This project consists of developing a chatbot that makes queries to the ECH (Continuous Household Survey) of Uruguay, using its dictionary of variables and OpenAI's embedding and NLP models.
The first step is to take the original variable dictionary from the ECH ('json_ech.json' file), extract the variable names and their respective questions, and generate embeddings only to the questions and then give the model as variable dictionary those that most closely resemble the query made by the user. This process is done in Pre-processing.ipynb and the result is the file 'variables_ech_emb.json'.
The second step consists of creating a RAG that from the dictionary of variables can answer user queries about the ECH. This process is done in several parts:
a. The user query is taken and compared to the ECH questions using the cosine distance between embeddings. The 30 most similar questions are retained.
b. An NLP model is asked a Python code to do the necessary filters and calculations to obtain the answer to the user's query. For this purpose, a dictionary with the 30 previously selected questions is provided, as well as extra information, such as the names and structure of essential variables: department (province), gender, age.

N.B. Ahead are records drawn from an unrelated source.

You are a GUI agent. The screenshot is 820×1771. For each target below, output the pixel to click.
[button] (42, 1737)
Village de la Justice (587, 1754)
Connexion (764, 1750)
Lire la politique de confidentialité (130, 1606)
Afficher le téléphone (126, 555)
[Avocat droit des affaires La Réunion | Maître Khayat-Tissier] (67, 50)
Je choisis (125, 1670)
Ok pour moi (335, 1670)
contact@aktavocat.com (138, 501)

c. Once the Python code is obtained, a different NLP model is used to modify it by incorporating the ECH semi-annual weights.

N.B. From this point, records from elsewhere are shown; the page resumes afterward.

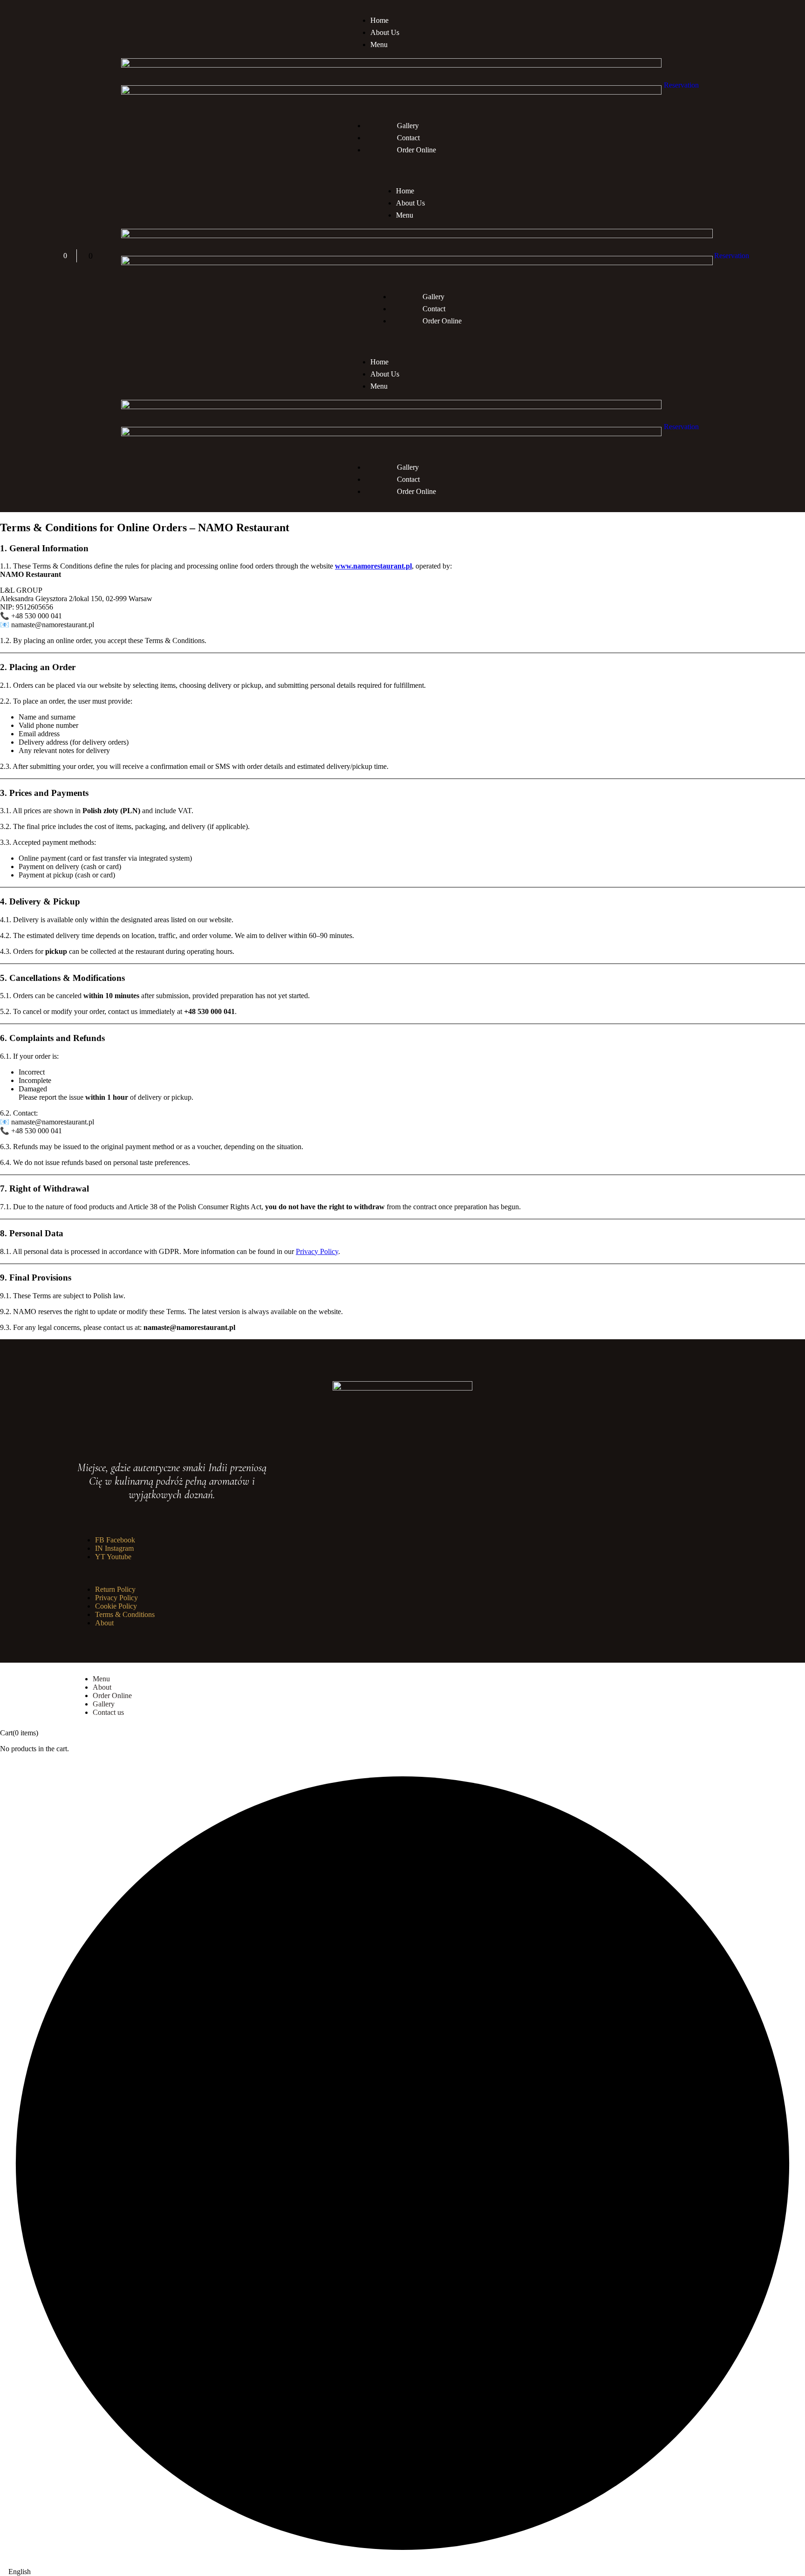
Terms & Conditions (125, 1614)
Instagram (114, 1548)
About (104, 1623)
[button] (402, 2572)
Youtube (113, 1557)
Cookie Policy (116, 1606)
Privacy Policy (317, 1251)
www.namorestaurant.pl (373, 566)
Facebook (115, 1540)
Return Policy (115, 1589)
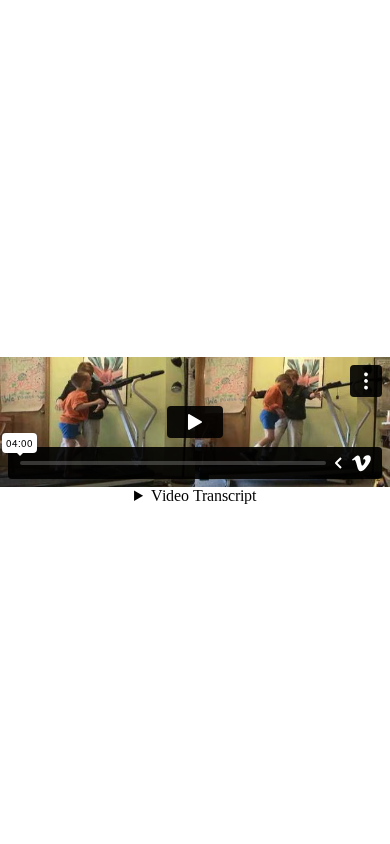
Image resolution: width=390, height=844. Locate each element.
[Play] (195, 422)
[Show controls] (338, 463)
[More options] (366, 381)
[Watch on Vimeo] (362, 463)
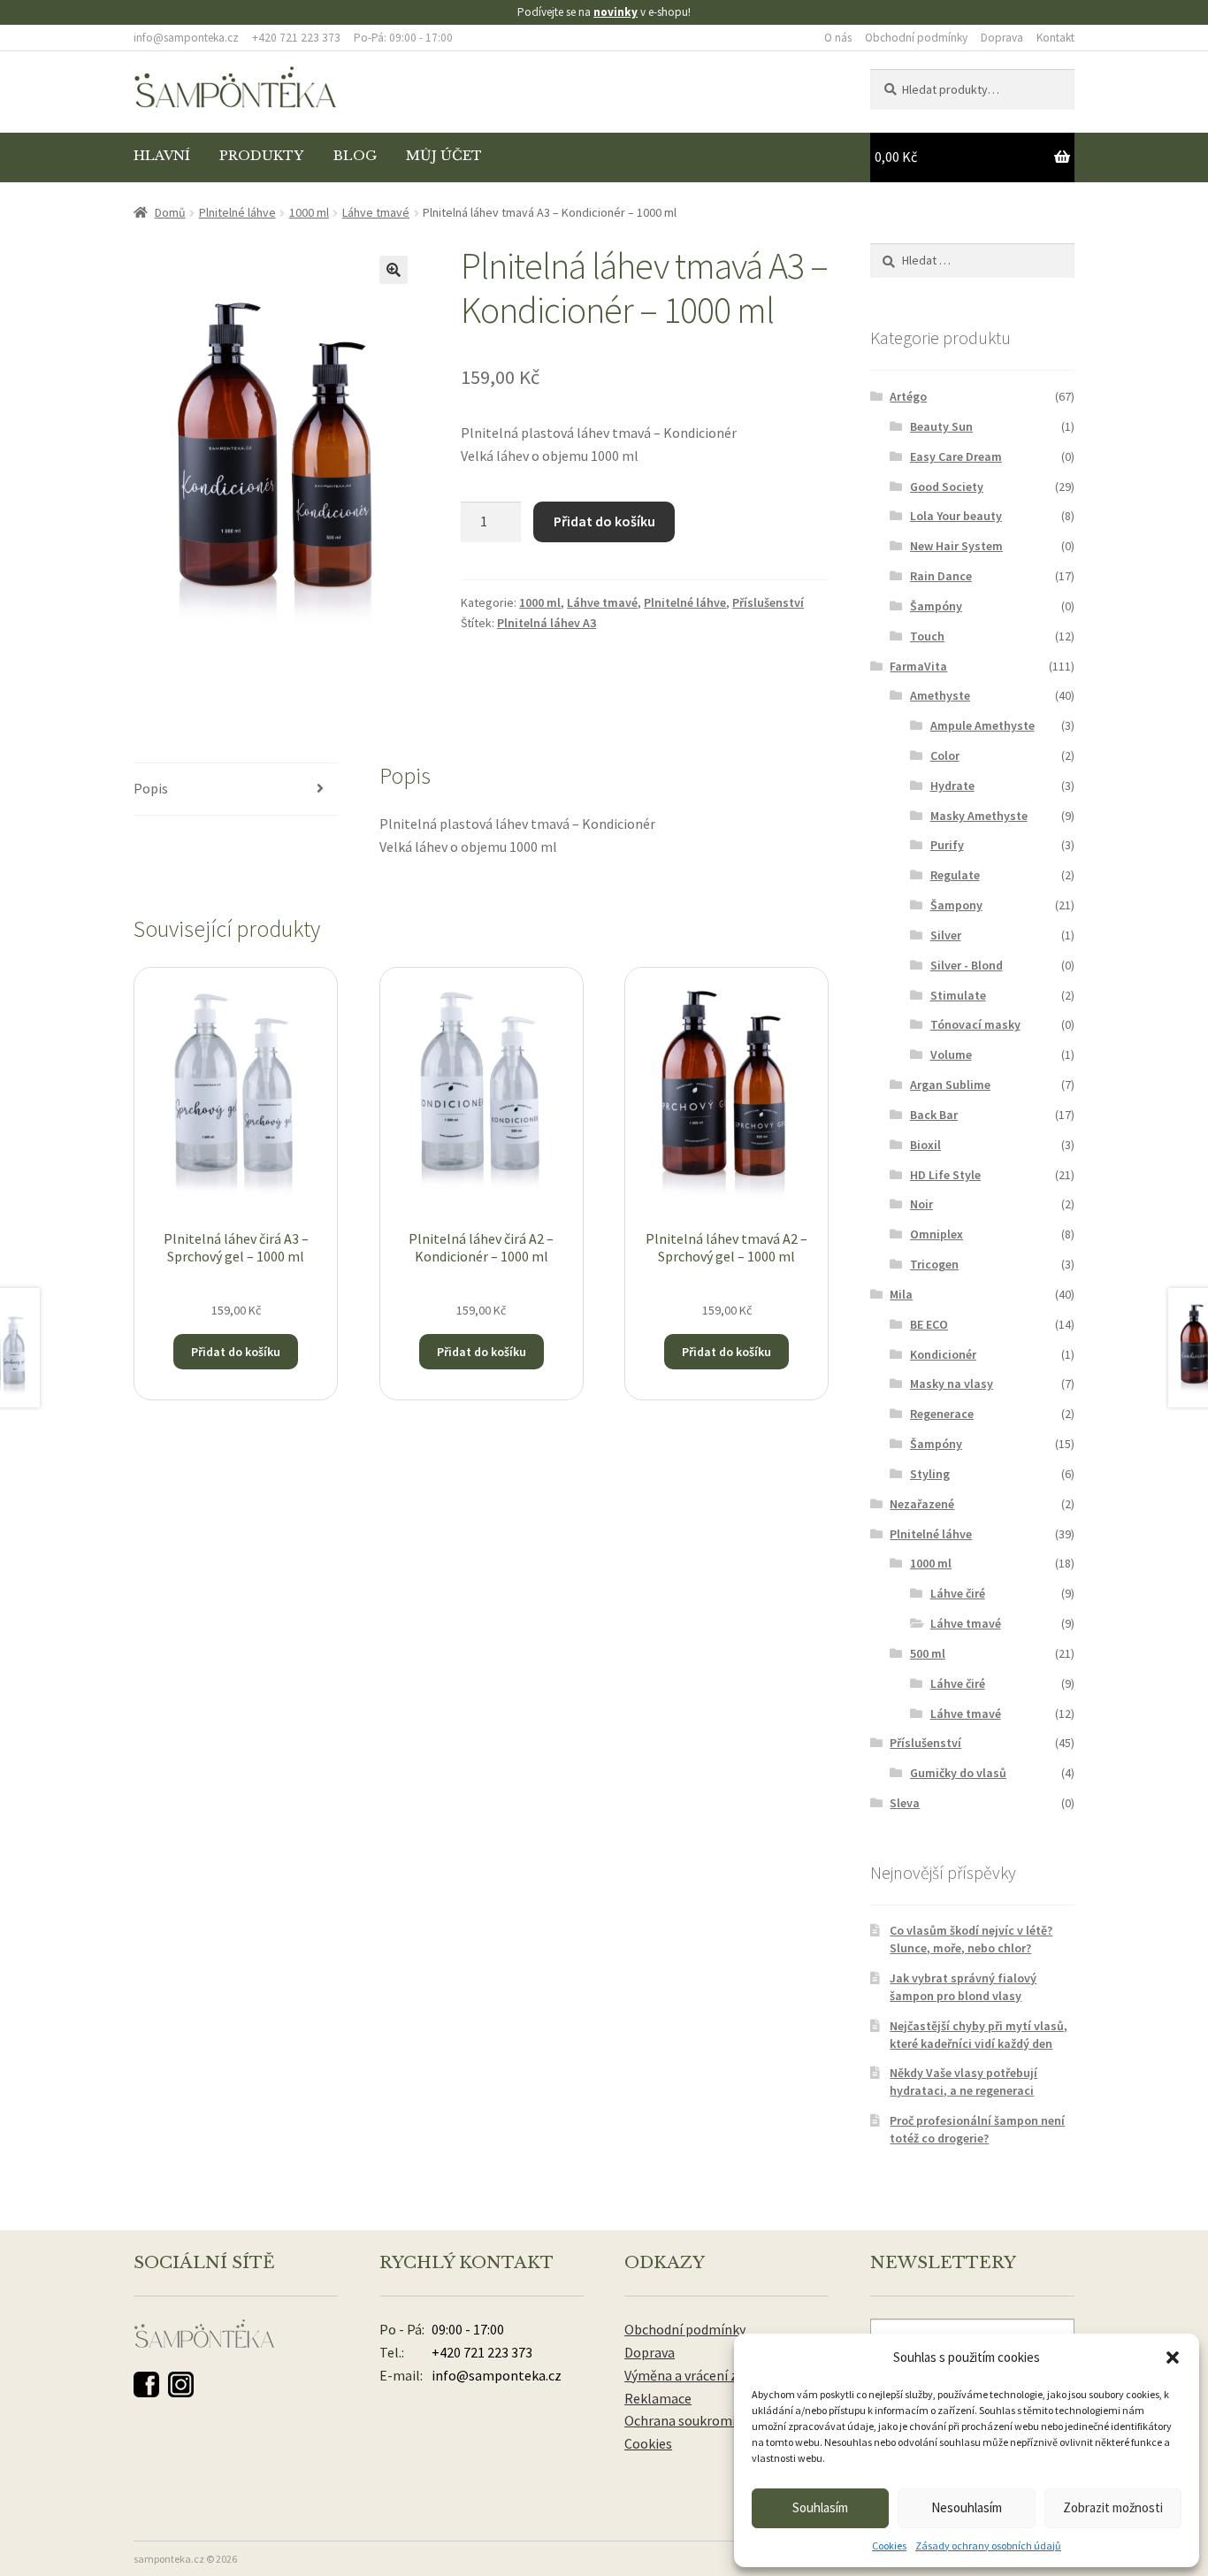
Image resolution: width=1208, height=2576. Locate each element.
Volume (951, 1054)
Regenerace (942, 1414)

d. Finally, the Python code is run and a response is generated for the user with the information they asked for, as well as the Python code used to generate it.
Some examples of queries that the chatbot is able to answer correctly:
The chatbot can be used on the notebook 'chatbot.ipynb'.
Uruguay's ECH has a methodology whereby an initial implementation survey is carried out, followed by a longitudinal monitoring panel. This version of the chatbot works with the structure of the implementation survey and its weights.